# Description of the task
Every line in the records below between the one holding "Select the purple user avatar" and the one holding "At what coordinates", inclusive, is to be set down exactly; all other lines are to be left out.

# Data records
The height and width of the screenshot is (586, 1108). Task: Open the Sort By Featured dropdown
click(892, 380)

* * *

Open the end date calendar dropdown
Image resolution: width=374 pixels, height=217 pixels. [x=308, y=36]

---

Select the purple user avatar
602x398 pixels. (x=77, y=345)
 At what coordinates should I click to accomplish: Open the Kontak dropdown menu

# Task solution
Select the purple user avatar
602x398 pixels. (x=77, y=345)
 At what coordinates should I click to accomplish: Open the Kontak dropdown menu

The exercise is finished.